2011’deki siyasi krizi mezhepçi argümanlarla tırmandırmak isteyenlerin Cihat fetvaları ile binlerce yabancı militanın aktığı Suriye’de el-Kaide ve benzeri aşırıcı gruplar, 2013 yılına gelindiğinde geniş kontrol alanı kazanmıştı.
Çünkü 2012 yılından itibaren her türlü silahlı grup ‘devrimci’ ya da ‘muhalif’ diye nitelenerek desteklenmiş, bu durum Afganistan, Irak, Çeçenistan ve Libya gibi ülkelerde savaş tecrübesi kazanan başta IŞİD ve Nusra olmak üzere selefi-cihatçı grupların güçlenmesini sağlamıştı.
2012’den beri ‘Suriye’nin Dostları’ adı altında Suriye’deki silahlı grupları destekleyen uluslararası ve bölgesel güçler, bu kez ‘büyüttükleri canavarı’ yok etme kararı verdi.
Bir fetva ile Suriye'ye doldurulan ve yüz binlerin ölümüne, halkların vahşice katledilmesine ve yerlerinden edilmesine neden olan bu cihatçılar, şimdi onları buraya dolduran devletlerce milyarlarca dolar harcanarak, ittifaka liderlik eden ABD'nin söylemi ile belki de yıllar sürecek operasyonlarla yok edilmeye çalışılacak.

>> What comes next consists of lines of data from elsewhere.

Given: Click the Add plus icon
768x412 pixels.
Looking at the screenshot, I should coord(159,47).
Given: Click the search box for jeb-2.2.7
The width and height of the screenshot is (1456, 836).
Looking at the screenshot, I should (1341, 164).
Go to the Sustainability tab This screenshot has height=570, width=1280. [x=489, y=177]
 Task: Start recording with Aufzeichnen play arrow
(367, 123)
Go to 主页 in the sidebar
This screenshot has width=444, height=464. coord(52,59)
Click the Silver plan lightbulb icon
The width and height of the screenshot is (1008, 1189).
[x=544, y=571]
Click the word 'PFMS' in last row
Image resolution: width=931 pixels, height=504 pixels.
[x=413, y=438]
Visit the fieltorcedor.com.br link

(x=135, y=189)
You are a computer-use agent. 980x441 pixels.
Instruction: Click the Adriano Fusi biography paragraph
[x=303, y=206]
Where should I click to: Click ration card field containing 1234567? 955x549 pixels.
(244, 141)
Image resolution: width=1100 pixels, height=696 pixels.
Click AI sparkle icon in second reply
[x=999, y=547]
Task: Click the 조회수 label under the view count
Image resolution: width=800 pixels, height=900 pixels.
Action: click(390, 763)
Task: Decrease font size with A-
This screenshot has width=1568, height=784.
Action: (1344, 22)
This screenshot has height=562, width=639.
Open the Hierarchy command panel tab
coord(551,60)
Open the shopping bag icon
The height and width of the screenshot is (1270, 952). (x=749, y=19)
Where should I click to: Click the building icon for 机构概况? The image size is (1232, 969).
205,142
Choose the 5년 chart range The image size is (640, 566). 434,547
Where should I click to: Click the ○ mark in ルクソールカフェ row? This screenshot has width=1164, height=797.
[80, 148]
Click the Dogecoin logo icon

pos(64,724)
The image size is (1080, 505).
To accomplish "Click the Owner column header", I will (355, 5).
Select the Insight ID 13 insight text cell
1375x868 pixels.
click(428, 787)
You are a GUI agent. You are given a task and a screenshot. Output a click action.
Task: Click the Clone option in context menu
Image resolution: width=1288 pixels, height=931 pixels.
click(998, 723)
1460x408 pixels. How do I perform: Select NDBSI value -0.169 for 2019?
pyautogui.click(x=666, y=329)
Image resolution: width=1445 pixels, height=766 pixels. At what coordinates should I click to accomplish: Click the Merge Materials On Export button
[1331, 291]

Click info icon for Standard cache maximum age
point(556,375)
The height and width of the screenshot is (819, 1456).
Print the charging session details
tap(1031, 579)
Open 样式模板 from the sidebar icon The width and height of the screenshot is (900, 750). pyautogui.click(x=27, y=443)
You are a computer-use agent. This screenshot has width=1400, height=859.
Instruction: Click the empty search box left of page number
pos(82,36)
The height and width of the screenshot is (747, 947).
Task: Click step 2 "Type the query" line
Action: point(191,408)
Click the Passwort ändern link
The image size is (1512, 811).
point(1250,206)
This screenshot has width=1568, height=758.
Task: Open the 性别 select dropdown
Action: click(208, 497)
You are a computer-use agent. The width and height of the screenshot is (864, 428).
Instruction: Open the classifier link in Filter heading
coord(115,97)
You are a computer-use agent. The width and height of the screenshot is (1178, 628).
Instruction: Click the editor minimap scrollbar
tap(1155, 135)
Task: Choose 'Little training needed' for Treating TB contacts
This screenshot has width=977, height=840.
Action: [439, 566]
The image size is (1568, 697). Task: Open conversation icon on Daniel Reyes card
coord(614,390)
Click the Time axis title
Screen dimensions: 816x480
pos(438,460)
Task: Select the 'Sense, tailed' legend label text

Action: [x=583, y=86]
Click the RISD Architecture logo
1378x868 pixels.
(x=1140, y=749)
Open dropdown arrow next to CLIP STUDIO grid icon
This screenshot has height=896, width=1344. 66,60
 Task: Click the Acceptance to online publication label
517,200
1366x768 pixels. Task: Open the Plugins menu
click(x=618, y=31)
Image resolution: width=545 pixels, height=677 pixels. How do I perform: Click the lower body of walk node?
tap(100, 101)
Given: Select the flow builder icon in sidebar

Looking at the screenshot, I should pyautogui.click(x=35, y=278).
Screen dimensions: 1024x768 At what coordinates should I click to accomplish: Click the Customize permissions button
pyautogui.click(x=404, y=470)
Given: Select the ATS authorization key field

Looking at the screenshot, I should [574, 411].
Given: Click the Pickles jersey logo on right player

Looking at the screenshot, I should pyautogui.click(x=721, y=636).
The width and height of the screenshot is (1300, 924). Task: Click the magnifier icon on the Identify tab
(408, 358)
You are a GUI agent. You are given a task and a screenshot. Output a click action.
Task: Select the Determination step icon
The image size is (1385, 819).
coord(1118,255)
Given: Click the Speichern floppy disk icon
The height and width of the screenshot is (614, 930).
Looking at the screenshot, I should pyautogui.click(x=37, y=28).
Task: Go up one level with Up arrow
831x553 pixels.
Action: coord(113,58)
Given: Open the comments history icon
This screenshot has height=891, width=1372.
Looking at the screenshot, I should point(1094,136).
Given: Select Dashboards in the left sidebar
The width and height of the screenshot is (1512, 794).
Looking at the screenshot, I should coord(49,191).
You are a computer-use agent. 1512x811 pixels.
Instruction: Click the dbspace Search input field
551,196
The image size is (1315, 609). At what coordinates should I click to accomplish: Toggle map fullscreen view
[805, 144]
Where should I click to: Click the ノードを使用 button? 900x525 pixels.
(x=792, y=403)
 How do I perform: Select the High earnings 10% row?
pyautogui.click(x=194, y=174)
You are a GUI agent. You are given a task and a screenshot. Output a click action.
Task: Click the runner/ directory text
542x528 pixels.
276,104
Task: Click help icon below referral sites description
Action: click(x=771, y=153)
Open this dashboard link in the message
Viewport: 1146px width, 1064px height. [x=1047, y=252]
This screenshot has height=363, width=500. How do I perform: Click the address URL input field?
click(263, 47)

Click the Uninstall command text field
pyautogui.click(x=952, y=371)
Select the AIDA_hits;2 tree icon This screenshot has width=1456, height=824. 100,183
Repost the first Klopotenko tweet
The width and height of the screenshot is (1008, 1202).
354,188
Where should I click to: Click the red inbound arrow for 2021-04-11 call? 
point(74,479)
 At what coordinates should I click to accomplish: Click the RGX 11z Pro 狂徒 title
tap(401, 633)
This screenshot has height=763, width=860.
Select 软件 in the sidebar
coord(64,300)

Oynanan tiyatronun tek cümle ile özeti şu: Bir fetva ile Suriye'ye cihadçı gönderen ve destekleyenler şimdi büyüttükleri IŞİD'i 40 devlet ile yok etmeye çalışıyor.
‘Suriye'nin Dostları’ tarafından Suriye halkının tek yasal temsilcisi olarak tanınan muhalifler tarafından ‘devrimin bir parçası’ ve ‘kardeşlerimizdir’ diye anılan el-Kaide'nin Suriye'deki kolu Nusra Cephesi de bu operasyonlardan nasibini aldı ve almaya devam ediyor.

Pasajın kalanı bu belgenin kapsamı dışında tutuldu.